Dio was determined to get his solo career off right by hiring the right bandmates. And in his case, after spending six years fronting British bands, it was no surprise his choices were from overseas— including ex-Rainbow bassist Jimmy Bain and Irish guitarist Vivian Campbell. Only drummer Appice, another disgruntled former Sabbath member, is a fellow Yank.

“It’s always important to have people you like and who like you, so you all respect each other,” Dio explains. “My attitude has always been British in nature. The people who play in L.A. were not the people I wanted to work with.”

Of course, there’s a devil of an opportunity that hasn’t passed Dio up. The devil himself, that is. The self-appointed guardians of moral order—the ones who believe that anyone who plays an electric guitar and wears spikes must keep a condo in hell and report directly to Satan—think Dio is the latest disciple from Hades trying to pull minds of his abundantly teenage, white male audience away from God and Christianity.
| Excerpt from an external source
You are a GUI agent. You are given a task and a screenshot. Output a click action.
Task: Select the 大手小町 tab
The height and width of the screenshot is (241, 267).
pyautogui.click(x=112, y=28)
They point to his earlier work with Rainbow and, particularly, with Sabbath. And then there’s Murray, a mascot much like Iron Maiden’s Quasimodo-ish Eddie, Murray has the physique of an Olympic gymnast and the head of a jackal, and he’s all over Dio’s album covers; on Holy Diver, he’s watching a priest being swept up in the undertow of some hellacious ocean and not doing much to help, and on The Last In Line he’s presiding over some intergalactic decadence.

And here’s the Devil himself, onstage in Cleveland now. Maybe he left his horns at home, but he’s conjuring up the dreaded heavy metal spell when a fan flings a banner onstage. Dio scoops it up, brandishes it in front of the audience, then offers it as a sacrifice to the darkness of the back of the stage.

It turns into a fire sacrifice, however, when one of the many pyrotechnics ignites. As fate would have it, the banner is also sitting next to one of the wire-andcanvas pyramids which seems more than happy to offer itself as well. Without one Satanic incantation, Dio tosses the banner around until it’s merely ashes while the roadies work on the pyramid.

“I’m not a satanist,” Dio screams in mock frustration. “Their souls are still intact when they come out of my shows.

“And the way things are going, the souls of this band will reamin intact—for awhile, anyway.”